July 1, 2016
Continued from last week:
These were orders given to me by Bill Grogan:
“This is a copy of My Dad’s Orders. He was a Coxwain, Drove a Landing
Boat. The Dade was a troop ship” The Yokosuka Dock Area The Yokosuka
Naval Base is located on the western side of Tokyo Bay, approximately
14 miles from the mouth of Tokyo Bay and approximately 28 miles
south of the center of Tokyo. It was capable of accommodating the
whole prewar Japanese fleet. The Naval Base is roughly divided into
four parts, the Oppama, or Yokosuka, Air Station, to the north,
Niagara Ko, used a a submarine anchorage, Yokosuka Ko, the principal
naval docking space and the Yokosuka waterfront section immediately
to the south. Two breakwaters, 1050 and 1356 yards long, extend
east from the Air Station into Tokyo Bay, protecting the entrance
to the Naval Base. Approach to the Base is made from the east, south
of these breakwaters. The railroad station lies about 800 yards
inland to the south west, from the head of Nageura Ko, the submarine
anchorage. A canal, about 700 yards long and 50 years wide connects
Niagara Ko and Yokosuka Ko, which are separated by Azuma-hanto.
Yokosuka ko, with two smaller arms extending south from it forms
the principal basin of the Naval Base, containing six dry-docks,
ranging in length from 358 feet to 1170 feet. South of the dry dock
spaces is located the Yokosuka Naval Headquarters. The waterfront
section contains two fine boat basins, useable for small boats.

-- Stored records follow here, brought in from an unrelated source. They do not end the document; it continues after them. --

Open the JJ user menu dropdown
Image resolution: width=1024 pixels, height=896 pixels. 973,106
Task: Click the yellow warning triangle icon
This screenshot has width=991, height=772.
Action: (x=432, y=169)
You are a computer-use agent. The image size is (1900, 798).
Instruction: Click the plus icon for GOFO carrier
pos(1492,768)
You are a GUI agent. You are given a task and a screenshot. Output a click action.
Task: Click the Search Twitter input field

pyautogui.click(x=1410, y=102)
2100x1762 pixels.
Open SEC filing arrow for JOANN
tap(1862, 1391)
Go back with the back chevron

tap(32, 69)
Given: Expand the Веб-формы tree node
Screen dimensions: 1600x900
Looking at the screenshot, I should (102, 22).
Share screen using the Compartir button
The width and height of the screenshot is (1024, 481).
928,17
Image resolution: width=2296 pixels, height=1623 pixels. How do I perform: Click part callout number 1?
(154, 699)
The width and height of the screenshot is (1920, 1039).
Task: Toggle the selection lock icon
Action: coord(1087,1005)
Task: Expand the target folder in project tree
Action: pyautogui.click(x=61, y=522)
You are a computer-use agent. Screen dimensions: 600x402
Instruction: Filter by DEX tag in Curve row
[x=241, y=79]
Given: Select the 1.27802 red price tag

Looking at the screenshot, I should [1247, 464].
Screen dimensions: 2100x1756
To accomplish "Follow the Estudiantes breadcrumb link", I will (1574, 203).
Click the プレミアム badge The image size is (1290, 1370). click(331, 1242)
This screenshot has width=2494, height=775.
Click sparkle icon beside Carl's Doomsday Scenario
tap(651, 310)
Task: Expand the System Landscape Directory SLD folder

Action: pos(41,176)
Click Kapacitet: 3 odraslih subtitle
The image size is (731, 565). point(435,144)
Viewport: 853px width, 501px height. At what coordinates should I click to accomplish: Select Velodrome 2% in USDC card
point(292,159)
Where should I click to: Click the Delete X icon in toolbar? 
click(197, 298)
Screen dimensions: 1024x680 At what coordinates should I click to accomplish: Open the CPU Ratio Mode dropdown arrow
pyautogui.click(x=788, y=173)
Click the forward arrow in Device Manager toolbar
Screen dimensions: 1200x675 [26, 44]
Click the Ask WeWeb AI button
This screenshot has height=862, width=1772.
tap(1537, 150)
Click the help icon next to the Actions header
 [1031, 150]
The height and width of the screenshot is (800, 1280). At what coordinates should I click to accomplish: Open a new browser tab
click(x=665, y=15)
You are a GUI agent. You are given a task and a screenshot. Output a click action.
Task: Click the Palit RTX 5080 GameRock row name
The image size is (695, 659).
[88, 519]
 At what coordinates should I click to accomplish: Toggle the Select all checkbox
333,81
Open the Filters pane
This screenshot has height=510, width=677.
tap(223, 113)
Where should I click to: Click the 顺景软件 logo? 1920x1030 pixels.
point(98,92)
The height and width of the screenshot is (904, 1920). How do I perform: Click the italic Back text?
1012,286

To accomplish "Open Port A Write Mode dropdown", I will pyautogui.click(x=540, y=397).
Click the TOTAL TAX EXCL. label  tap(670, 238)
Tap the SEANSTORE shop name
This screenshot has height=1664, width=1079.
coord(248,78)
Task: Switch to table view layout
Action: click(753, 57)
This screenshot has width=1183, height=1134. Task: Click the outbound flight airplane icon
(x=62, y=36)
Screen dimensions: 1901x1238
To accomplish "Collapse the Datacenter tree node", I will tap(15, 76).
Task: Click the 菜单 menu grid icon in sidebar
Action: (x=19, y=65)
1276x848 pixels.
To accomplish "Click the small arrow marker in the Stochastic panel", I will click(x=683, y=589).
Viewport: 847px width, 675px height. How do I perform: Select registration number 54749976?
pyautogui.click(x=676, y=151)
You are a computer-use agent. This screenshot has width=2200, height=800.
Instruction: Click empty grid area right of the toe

Shut of the waterfront section, at the town of Yokosuka itself,
is a narrow gravel beach, with a fine sand bottom, with approach
slope of 1 on 35. The People The major part of the ancestors of
the present Japanese people came to Japan from China, absorbing
the aboriginal race that first existed in the islands. There is
very little accurate history of Japan prior to about 400 A.D., when
travelers from China brought the art of writing to the country.
The Japanese had practically no contact with the outside world for
many years, aside from the time in the 16th and 17th centuries when
t. Francis Xavvier and his missionaries settled in Kyushu, southern
Japan. Commodore Matthew B. Perry visited Japan in 1853 and formally
opened the island to trade and association with the outside world.
From 1853 on the Japanese progressed rapidly until they felt they
were strong enough to challenge the western powers and made their
attack on Pearl Harbor in 1941. From the early youth, the Japanese
are trained in the thought that their Emperor is a god and a descendant
of gods. Implicit obedience to the Emperor and his word is ingrained
in them and the training of the average Japanese is not conductive
to much independent thinking. Discipline among the Japanese during
the occupation of their homeland, on the whole, is expected to be
good, but there will undoubtedly be incidents of individual resistance
caused by misguided patriots. The only safe way of dealing with
Japanese with whom contact is made is a policy of strict nonfraternization.
They are not to be abused but neither are they to be forgiven.